Ponus appears to have been the overlord of the entire region. But it wasn't just Ponus who made the deal. Four family groups dwelt on the land and they all agreed to the terms of the land purchase. It is however very doubtful that they fully understood the terms of the deed that they were signing.

This deed was renegotiated a number of times and it wasn't until 1700 that Catoona and Coee, who are believed to be lineal descendants of Ponus and his family, confirmed all previous grants of territory to the settlers for considerable and valuable sums of money.

None of this stopped the native inhabitants from attacking the settlers, for it would appear that their the culture was quite different than that of the settlers and they truly believed that they had been swindled.

Captain John Underhill was the Miles Standish of the Stamford colony. Underhill was a broadminded thinker who was not afraid to adopt new ideas and opinions. He was also a bit of a wanderer and moved to Oyster Bay Long Island where he died in 1672. His eldest son John, by his first wife, Helena Kruger, who came with him from Holland, inherited the lands on the bay, and from him were descended the Underhills of Long Island.

One of the major businesses carried on in Stamford, besides agriculture and fishing, was that of merchandising by water. The proximity of Stamford to New York has always worked to its benefit.

The Earl of Bellmont, in a report to the English Lords of Trade, said of Stamford. "There is a town called Stamford in Connecticut colony, on the border of this province, where one Major Selleck lives. He has a warehouse close to the sea, that runs between the Mainland (Long Island). That man does great mischief with his warehouse, for he receives abundance of goods from our vessels, and the merchants afterwards take their opportunity of running them into this town. Major Selleck receives at least ten thousand pounds worth of treasure and East India goods, brought by one Clarke of this town from Kidd's sloop and lodged with Selleck". Stamford in the 18th century was an insular community, but no matter how insular a community was during that time, the crisis of the revolution intruded upon the consciousness of its citizens.

Between 1756 and 1790, France lost virtually all of her North American empire to Great Britain; and Britain lost a substantial portion of her empire to the upstart United States. The United States in turn transformed itself from a loose confederation into a sovereign nation.

Stamford made only a marginal contribution to the French and Indian War. Four area militia companies were called up in 1758. On the night of July 8,1758, some 500 recruits under the command of Captain David Waterbury of Stamford participated in an ill planned assault on Fort Ticonderoga. Seven men died during the raid and 400 disappeared from the ranks during the attack. By November the much reduced company returned home to Stamford.

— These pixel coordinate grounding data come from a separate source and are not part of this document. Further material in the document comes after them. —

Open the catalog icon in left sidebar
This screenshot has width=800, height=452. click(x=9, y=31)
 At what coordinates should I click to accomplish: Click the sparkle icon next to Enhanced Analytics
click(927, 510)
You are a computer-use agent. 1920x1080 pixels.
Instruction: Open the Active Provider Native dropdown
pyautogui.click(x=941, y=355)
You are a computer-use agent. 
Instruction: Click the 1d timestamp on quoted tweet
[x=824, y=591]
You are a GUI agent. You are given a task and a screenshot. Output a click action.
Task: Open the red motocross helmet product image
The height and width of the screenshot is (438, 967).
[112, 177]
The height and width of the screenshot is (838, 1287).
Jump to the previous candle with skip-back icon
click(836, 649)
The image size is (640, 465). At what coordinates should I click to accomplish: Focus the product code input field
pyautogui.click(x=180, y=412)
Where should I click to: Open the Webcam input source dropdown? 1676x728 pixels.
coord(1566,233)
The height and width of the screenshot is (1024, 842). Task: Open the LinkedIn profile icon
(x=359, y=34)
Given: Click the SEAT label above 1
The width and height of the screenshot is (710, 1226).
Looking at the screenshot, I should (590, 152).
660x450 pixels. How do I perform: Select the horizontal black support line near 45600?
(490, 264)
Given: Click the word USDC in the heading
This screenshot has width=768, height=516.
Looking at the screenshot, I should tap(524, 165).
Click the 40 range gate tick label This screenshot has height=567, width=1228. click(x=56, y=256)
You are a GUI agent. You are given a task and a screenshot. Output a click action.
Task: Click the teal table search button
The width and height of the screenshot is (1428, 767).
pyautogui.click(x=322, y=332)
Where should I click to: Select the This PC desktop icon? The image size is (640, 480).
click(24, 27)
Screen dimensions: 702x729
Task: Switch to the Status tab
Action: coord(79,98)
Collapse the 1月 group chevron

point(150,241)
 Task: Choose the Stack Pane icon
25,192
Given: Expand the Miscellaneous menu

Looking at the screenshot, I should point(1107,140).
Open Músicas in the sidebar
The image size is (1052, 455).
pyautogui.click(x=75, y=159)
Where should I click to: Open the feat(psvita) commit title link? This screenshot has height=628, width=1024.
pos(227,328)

From early 1774 to July 4, 1776, frictions between Patriots and Tories mounted in Stamford. The fiercest critics of Britain tended to be Congregationalists; the staunchest apologists, Anglicans. Patriots increasingly suspected a British plot to thwart Congregationalism, home rule, and colonial growth. The Patriot faction in Stamford and Connecticut argued that British dominion, once successful in Massachusetts, would stifle colonial expansion.